And then Jerry went home to watch Jim Shorts:

Leon Rose's New York Knicks were supposed to be the team which made a winner out of Tom Thibodeau. Thibs wasn't supposed to be just another coach Dolan paid to go away.

But Dolan never liked him, and what Thibs represented, Riley and Van Gundy and all that. So the Knicks made the team to Tom's specifications, setting him up to fail. Never let a coach line the locker room.

This is Leon Rose's very good basketball team, make no mistake, but Rose didn't pull gut strings together long enough to tell his boss that there was nobody out there but Mike Brown, an able replacement who will make James Dolan wish for Tom Thibodeau in many ways. And that Mike Brown may deliver a title or he may not but he definitely will be a coach whom the Knicks will pay not to work someday.

Instead of developing a bench for Thibodeau, approximating the sorts of rotations winning third rounds out in Oklahoma City and Indianapolis, the Knicks let Thibodeau trip with his same ol' line. The passive/aggressive streak is painful, New York set up a ceiling for Thibodeau to meet the concrete he cracked with Chicago, Minnesota. Everyone put in effort but nobody challenged themselves, nobody showed the sort of strength they always talk about in press releases and on those stupid t-shirts, doing it for the borough.

**Data records**

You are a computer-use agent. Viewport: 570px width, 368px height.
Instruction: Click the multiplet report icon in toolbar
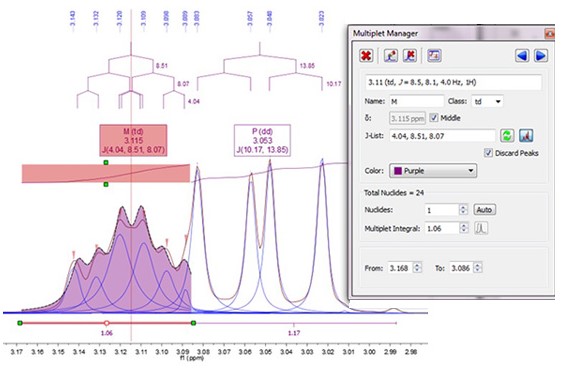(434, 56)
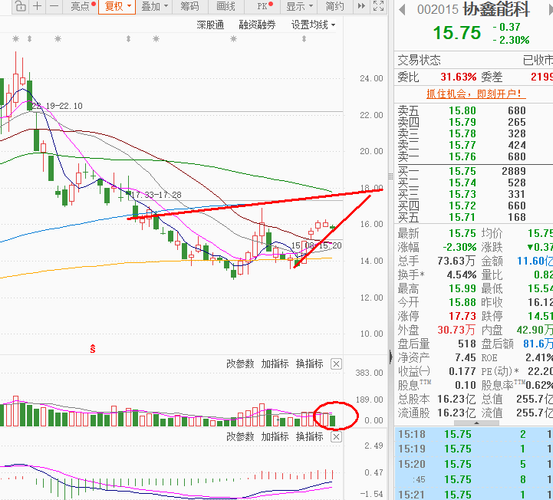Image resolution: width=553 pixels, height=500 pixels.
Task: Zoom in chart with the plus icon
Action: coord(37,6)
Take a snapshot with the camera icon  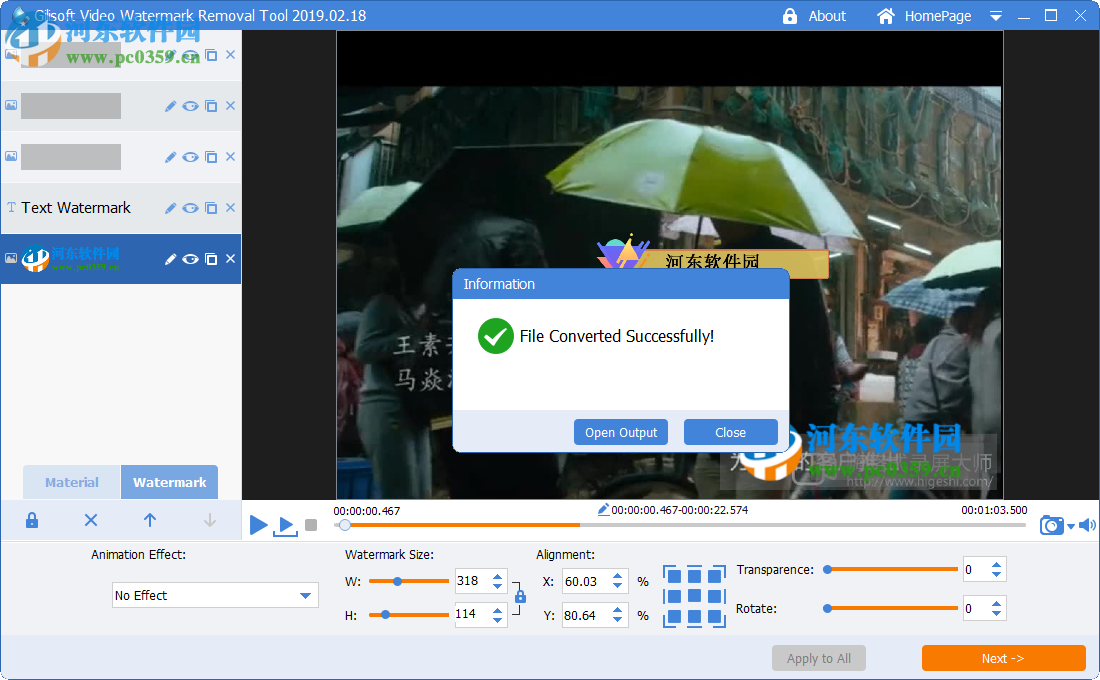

**Written exercise**
Retype the part of the piece on the Knicks and Tom Thibodeau starting with "And then Jerry" and going on through "the locker room.". These entries were taken from a different source than the text.

**Solution to this problem**
And then Jerry went home to watch Jim Shorts:

Leon Rose's New York Knicks were supposed to be the team which made a winner out of Tom Thibodeau. Thibs wasn't supposed to be just another coach Dolan paid to go away.

But Dolan never liked him, and what Thibs represented, Riley and Van Gundy and all that. So the Knicks made the team to Tom's specifications, setting him up to fail. Never let a coach line the locker room.